To find out what happened, Heather Goldstone of Climatide talked to two NOAA fisheries scientists who contributed to the 2011 report. She has a great article explaining the change. An excerpt:
…The dramatic change in the stock’s estimated rate of growth is still that – a dramatic change. So what’s responsible?
Well, for one, scientists now have a better handle on how quickly cod grow to a size sufficient for reproduction. Previously, estimates of what’s known as weight-at-age were based entirely on the fish that fishermen brought to the fish pier. This time around, scientists also got to look at the fish that fishermen tossed back, their discards. That’s important because there are legal size limits, so the fish that get kept are the biggest ones – not just the oldest ones, but the larges ones at a range of ages. It’s like estimating the average height of 4-yr old kids based only on the 4-yr olds that were tall enough to get on an amusement park ride. When scientists looked at the discards, they figured out that the average 4- or 5-year old cod wasn’t as big as they’d thought. And that dropped their estimates of how many fish would be reproducing each year and contributing to the population’s growth.

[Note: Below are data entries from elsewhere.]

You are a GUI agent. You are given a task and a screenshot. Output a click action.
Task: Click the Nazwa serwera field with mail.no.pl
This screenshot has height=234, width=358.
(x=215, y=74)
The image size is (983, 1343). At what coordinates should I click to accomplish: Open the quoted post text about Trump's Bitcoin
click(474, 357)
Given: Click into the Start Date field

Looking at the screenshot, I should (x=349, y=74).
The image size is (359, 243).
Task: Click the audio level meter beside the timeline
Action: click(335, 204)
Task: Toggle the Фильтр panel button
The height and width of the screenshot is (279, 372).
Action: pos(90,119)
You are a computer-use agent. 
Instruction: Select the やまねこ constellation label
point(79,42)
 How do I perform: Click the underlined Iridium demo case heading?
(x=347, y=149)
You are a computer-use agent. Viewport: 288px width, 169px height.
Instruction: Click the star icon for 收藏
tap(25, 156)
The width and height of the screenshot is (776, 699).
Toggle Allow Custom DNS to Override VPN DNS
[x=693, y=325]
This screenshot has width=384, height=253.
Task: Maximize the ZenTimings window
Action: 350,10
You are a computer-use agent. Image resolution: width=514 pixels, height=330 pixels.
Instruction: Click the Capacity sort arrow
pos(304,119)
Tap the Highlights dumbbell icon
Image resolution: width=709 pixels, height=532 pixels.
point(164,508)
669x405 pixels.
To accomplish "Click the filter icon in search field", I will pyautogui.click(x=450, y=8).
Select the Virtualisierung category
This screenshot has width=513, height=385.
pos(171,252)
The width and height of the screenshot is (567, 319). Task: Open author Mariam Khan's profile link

The other factor that Brooks and Palmer point to is two survey trawls (that’s where fishery scientists go out, drop a net over the back of the boat, and then use the fish they catch for science rather than profit) – one in 2007 and one in 2008 – which both contained extremely high numbers of fish born in 2005, far more than any of the others. Those oddballs raised some eyebrows on the 2008 asessment team, but there was no clear reason to discard the data – no errors or unusual circumstances that would explain away the high numbers. In addition, the fact that the same pattern was seen two years in a row made it seem more possible that it was real, not just a fluke. So the team decided to include the data. And, to quote Palmer, “the model chased those highs.”
Read the rest here.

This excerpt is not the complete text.